A mudança nos carros é a grande novidade da categoria para este ano. Após temporadas só com o Chevrolet Cruze, o conceito multimarcas voltou à Stock Car graças a presença da Toyota com o seu Corolla. E, até aqui, ele tem brilhado mais que o carro “rival”.

Além do 100% nas vitórias, os pódios também têm sido dominados pela marca japonesa: dos 12 espaços possíveis, ocupou nove. A Chevrolet só viu Denis Navarro ser terceiro na Corrida do Milhão, e Allam Khodair e Ricardo Mauricio em segundo e terceiro, respectivamente, na corrida 1 de Goiânia. De resto, só Toyota.

Rubens Barrichello e a Full Time andam de Corolla (Foto: Luca Bassani/Full Time)

Na classificação geral, seis dos 10 primeiros pilotam o Corolla, contra quatro Cruze. Nesta questão, o ponto é que são apenas oito carros da Toyota no grid. Fora do topo, portanto, estão apenas Bruno Baptista, que aparece já em 11°, e Matías Rossi, que teve problemas com quebras.

O domínio é claro e já justificou o valor da chegada da Toyota à categoria. O que é necessário entender, neste momento, é se isso terá longevidade, se é acaso, e o que especificamente a Toyota pode ter de melhor.

Cesar Ramos andou bem com o Corolla em São Paulo (Foto:Rafael Gagliano/Hyset)

As respostas, é claro, demandam tempo. Mas uma dica foi dada no final de semana do Milhão. A RC Eurofarma, atual tricampeã entre os pilotos, com Daniel Serra, e por equipes, é a única equipe com Chevrolet que tem os dois pilotos no top-10 – Ricardo Maurício é quarto colocado. E o time de ‘Meinha’ (Rosinei Campos) optou por não estrear uma atualização disponibilizada pela Chevrolet.

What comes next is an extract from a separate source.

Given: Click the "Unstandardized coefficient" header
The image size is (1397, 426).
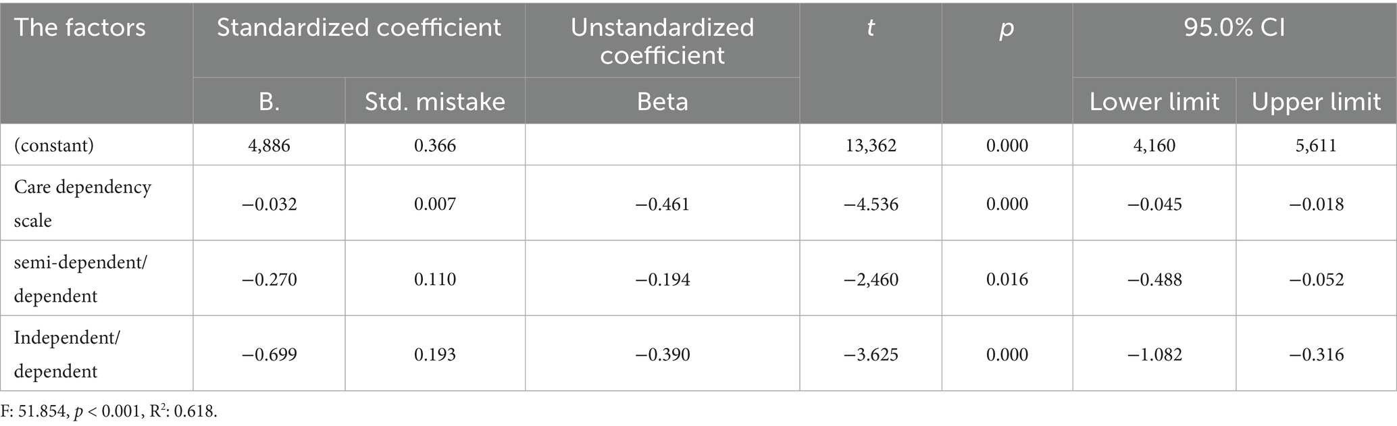Looking at the screenshot, I should coord(662,41).
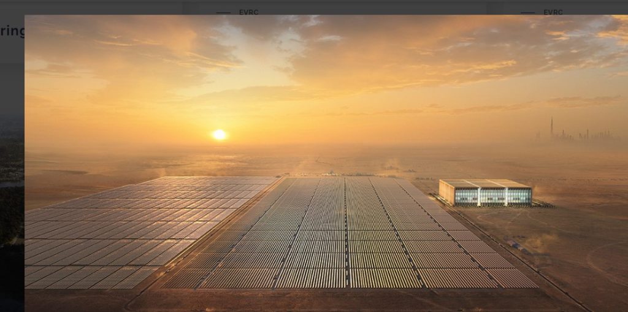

O pacote aerodinâmico foi liberado exatamente por causa da vantagem da Toyota na tabela. Mas os resultados que ele pode apresentar ainda são desconhecidos: “Como não teríamos um treino para testar as alterações, achamos melhor não fazer. Agora na oficina e com tempo para analisar os dados poderemos decidir”, comentou Meinha.

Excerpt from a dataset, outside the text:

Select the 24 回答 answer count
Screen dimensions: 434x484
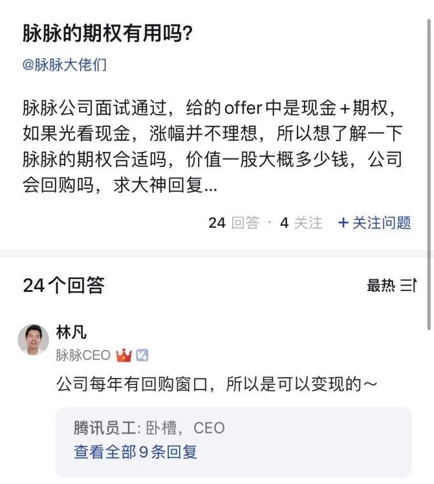(233, 223)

E Serra deu a dica sobre qual a principal diferença entre as marcas no momento – que talvez não seja resolvida pelo pacote: “A gente, na verdade, não tem conhecimento do quanto a gente vai ganhar e quanto a gente vai perder com o pacote aerodinâmico, então não dá para sair para uma classificação sem saber o que vai acontecer. No nosso estudo, o que a gente mais precisa agora em relação aos Toyotas é velocidade de reta, o que esse pacote não nos daria.”

Daniel Serra com o Cruze #29 da RC Eurofarma (Foto: Renato Mafra/RC Eurofarma)

Além da velocidade de reta, é necessário citar a força da Toyota também em velocidade de classificação: afinal, Cesar Ramos foi pole nas duas provas de Interlagos, enquanto Zonta foi o mais rápida em Goiânia.

Para o torcedor, na verdade, isso é bom: a Stock Car continua apertada, como era até 2019, com os carros andando em sua maioria no mesmo segundo, mas um ingrediente a mais surgiu. Cada equipe e a Chevrolet terão que pensar em como melhorar, enquanto a Toyota não pode deixar o ritmo cair. Ótimo para a temporada, que se carece de tempo, graças à pandemia, está cheia de emoção e boas corridas.